▸ Try it
A single figure is required: the number of lines in the data below that hold the word "will".

▸ Dataset entries
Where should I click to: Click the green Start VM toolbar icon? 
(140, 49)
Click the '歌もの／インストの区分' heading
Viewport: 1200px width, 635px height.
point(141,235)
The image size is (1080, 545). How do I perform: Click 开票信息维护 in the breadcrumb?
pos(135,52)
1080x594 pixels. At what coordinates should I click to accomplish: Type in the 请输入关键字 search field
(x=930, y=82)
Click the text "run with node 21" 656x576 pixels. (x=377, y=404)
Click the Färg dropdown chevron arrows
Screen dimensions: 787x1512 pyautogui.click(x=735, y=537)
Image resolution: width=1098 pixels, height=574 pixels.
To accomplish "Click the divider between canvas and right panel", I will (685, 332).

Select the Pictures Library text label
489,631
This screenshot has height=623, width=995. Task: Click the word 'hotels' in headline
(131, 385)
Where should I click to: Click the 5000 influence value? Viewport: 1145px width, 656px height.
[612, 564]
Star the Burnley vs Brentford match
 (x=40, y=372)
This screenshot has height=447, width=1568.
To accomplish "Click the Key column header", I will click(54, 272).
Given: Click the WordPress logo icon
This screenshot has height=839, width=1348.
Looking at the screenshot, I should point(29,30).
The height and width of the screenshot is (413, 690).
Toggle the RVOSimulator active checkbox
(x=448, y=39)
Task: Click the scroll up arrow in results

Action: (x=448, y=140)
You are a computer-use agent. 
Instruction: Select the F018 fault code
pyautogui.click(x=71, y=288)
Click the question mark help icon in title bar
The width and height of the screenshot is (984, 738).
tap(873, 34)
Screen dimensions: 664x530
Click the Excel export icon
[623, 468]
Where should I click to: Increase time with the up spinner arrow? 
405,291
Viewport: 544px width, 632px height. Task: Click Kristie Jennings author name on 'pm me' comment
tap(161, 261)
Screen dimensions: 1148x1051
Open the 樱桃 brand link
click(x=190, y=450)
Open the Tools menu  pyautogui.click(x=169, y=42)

▸ Worked solution
2